Director Lian Lunson filmed the concert, inserting interviews and archival footage for a cinematic portrait of the Canadian poet, internationally admired singer, and Zen monk.
The artists and the songs sung: Rufus Wainwright ("Chelsea Hotel No. 2," "Hallelujah"), Nick Cave ("I'm Your Man," "Suzanne"), Beth Orton ("Sisters of Mercy"), Martha Wainwright ("The Traitor" plus accompaniment on other selections), Kate and Anna McGarrigle ("Winter Lady" and "Everybody Knows" with Rufus and Martha Wainwright), Antony ("If It Be Your Will"), Teddy Thompson ("Tonight Will Be Fine"), Jarvis Cocker ("I Can't Forget"), Perla Batalla and Julie Christensen ("Anthem" plus backup on other numbers), the Handsome Family with Linda Thompson ("A Thousand Kisses Deep").
Neither regretting nor self-congratulating ("I can't forget that I don't remember what"), Leonard Cohen says of himself that he's not a nostalgic person. "You really don't command the enterprise" of being a writer: abandon your masterpiece, he says in song, to sink into the masterpiece.

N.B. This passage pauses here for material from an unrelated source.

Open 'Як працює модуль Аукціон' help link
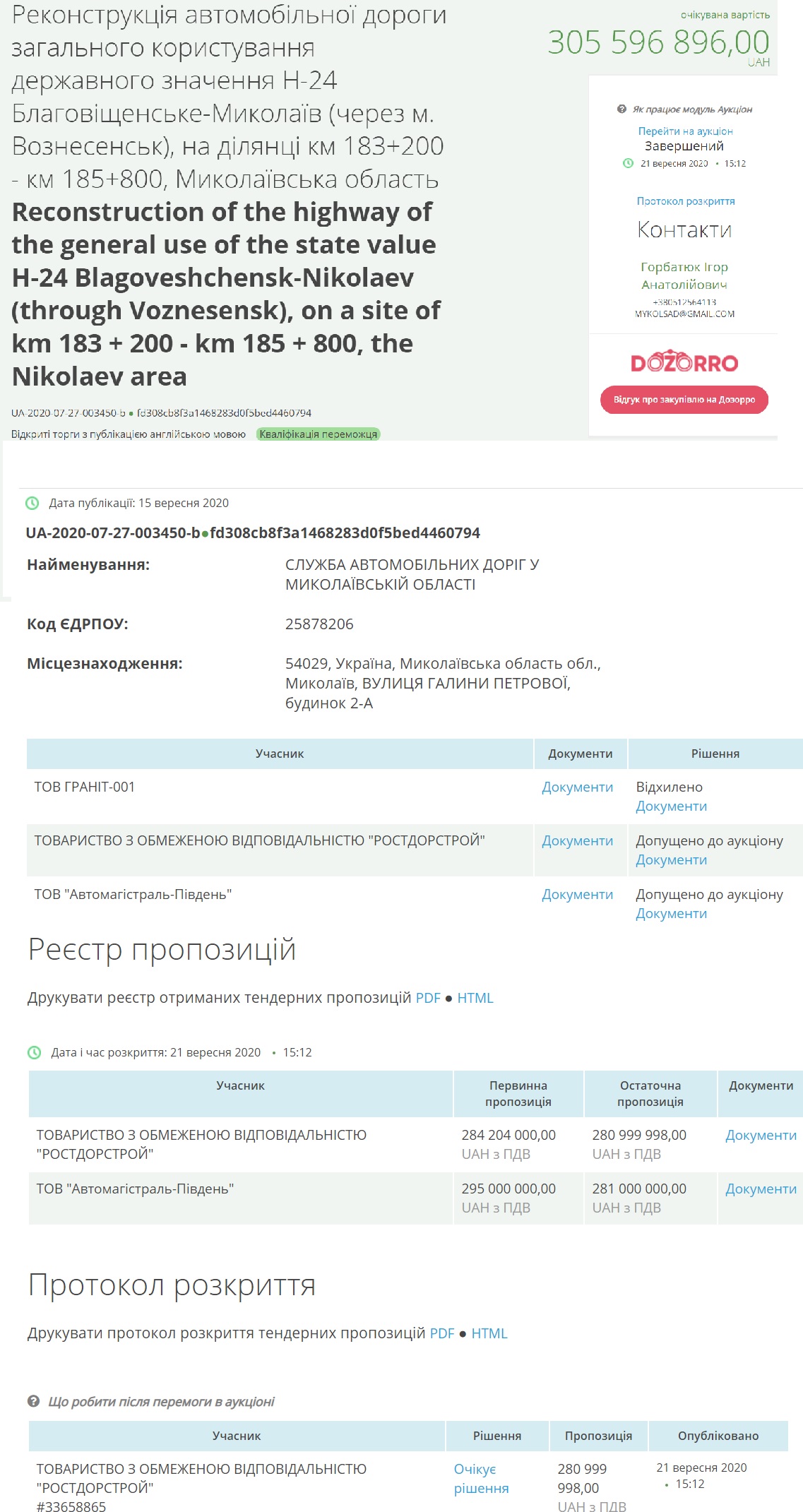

His songs (lyrics of rigorous thought) - often responses to the beauty of situations, places, objects, and individuals - infused with the music of monasteries and the military (regimens and regiments), arose (as if talking with angels on a mountain top) - inspired by synagogues, Bible stories, and comic books - deal with themes of duty and destiny: "Your faith was strong/ But you needed proof."
Suzanne Vaillant ("And she brings you tea and oranges that come all the way from China"), the wife of a friend, inspired the words for "Suzanne"; Janis Joplin ("We were running for the money and the flesh"), he regrets revealing to a journalist, was the subject of "Chelsea Hotel No. 2."
For years he has studied under his spiritual friend and Zen master Roshi at the monastery on Mount Baldy. His lyrics occasionally express anti-war sentiment: "Oh, the wars they will be fought again. The dove is never free." His album Death of a Ladies' Man influenced punk rock bands.
Beginning and ending with Cohen singing a few his songs (not in the Sydney concert), including a version of "Tower of Song" with Bono and U2, this film complements the documentary Leonard Cohen Under Review (2006). Four additional performances from the Sydney concert are available as bonus features on the DVD.